Arshile Gorky(Vosdanig Adoyan) was born sometime between 1902 and 1904 in the region of Van. After successfully escaping from massacres, Gorky migrated to the United States where he started his career as a painter. Horrific experiences of his early years would remain in his thoughts and even influence his art, making him a major figure in surrealism and one of the founders of abstract expressionism movement. His name nowadays stands to abound the greatest Ameican artists of the 20th century. He is considered one of the great American artists of the 20th century.

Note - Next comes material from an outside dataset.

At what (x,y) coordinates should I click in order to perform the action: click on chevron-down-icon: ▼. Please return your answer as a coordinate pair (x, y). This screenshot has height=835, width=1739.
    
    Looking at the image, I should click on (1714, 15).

In March 1919, 14-year-old Vosdanig Manoog Adoian watched his mother starve to death, one of the countless victims of the Ottoman Turkish effort to displace or exterminate the empire’s Armenian population. Years later, after migrating to the United States and adopting the name Arshile Gorky, the boy-turned-artist came across a photograph of himself and his mother taken in 1912, when he was eight. The photograph becomes the touchstone for The Artist and His Mother, which would preoccupy Gorky on and off from 1926 until about 1942. Both an exploration of modern painting and an emotional evocation of personal and national tragedy, it is one of the most powerful portraits of the 20th century.
I don’t like that word, “finish.” When something is finished, that means it’s dead, doesn’t it? I believe in everlastingness. I never finish a painting—I just stop working on it for a while.